The IXP1200 is a network processor fabricated by Intel Corporation. The processor was originally a Digital Equipment Corporation (DEC) project that had been in development since late 1996. When parts of DEC's Digital Semiconductor business was acquired by Intel in 1998 as part of an out-of-court settlement to end lawsuits each company had launched at each other for patent infringement, the processor was transferred to Intel. The DEC design team was retained and the design was completed by them under Intel. Samples of the processor were available for Intel partners since 1999, with general sample availability in late 1999. The processor was introduced in early 2000 at 166 and 200 MHz. A 232 MHz version was introduced later. The processor was later succeeded by the IXP2000, an XScale-based family developed entirely by Intel.

The processor was intended to replace the general-purpose embedded microprocessors and specialized application-specific integrated circuit (ASIC) combinations used in network routers. The IXP1200 was designed for mid-range and high-end routers. For high-end models, the processor could be combined with others to increase the capability and performance of the router.
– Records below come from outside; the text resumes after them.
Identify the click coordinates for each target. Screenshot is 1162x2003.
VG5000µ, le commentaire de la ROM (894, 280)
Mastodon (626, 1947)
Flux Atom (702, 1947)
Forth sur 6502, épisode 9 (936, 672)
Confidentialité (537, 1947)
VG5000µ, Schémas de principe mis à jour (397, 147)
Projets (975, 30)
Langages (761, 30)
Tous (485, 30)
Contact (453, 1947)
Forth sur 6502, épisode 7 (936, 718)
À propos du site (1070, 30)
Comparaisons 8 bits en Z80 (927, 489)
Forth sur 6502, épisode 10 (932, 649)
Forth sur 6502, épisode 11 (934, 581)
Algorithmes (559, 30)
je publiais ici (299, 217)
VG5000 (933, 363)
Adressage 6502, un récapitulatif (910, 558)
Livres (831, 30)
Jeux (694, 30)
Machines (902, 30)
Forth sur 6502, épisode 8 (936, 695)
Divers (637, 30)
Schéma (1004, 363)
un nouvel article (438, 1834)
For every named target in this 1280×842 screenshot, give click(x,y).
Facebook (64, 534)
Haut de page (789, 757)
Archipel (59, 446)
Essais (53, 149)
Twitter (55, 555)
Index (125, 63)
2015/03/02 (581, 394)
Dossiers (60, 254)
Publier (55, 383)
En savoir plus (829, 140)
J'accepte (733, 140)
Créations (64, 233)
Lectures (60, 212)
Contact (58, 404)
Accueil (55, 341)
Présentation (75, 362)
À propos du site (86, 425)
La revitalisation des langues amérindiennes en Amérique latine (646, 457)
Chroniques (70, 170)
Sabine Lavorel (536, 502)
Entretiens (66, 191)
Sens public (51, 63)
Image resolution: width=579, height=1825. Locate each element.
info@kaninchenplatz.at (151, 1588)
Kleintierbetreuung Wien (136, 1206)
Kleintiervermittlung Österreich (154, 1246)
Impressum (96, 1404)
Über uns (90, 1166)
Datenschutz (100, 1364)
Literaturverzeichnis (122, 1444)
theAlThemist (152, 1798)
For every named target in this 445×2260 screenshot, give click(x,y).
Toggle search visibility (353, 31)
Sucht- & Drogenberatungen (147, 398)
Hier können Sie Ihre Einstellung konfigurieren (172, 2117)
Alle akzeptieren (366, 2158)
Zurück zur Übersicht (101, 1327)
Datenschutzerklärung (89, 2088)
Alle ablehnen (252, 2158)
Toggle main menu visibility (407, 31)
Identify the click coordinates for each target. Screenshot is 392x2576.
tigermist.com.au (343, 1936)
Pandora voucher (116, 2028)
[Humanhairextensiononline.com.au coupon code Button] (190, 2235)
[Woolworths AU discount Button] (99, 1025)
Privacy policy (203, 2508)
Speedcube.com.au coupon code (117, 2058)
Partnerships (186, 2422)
The IXP1200 integrates a StrongARM SA-1100-derived core and six microengines, which were RISC microprocessors with an instruction set optimized for network packet workloads. The StrongARM core performed non-real-time functions while the microengines manipulated network packets. The processor also integrates static random access memory (SRAM) and synchronous dynamic random access memory (SDRAM) controllers, a PCI interface and an IX bus interface.

The IXP1200 contains 6.5 million transistors and measures 126 mm^{2}. It was fabricated in a 0.28 μm, complementary metal-oxide-semiconductor (CMOS) process with three levels of interconnect. It was packaged in a 432-ball enhanced ball grid array (EBGA). The IXP1200 was fabricated at DEC's former Hudson, Massachusetts plant.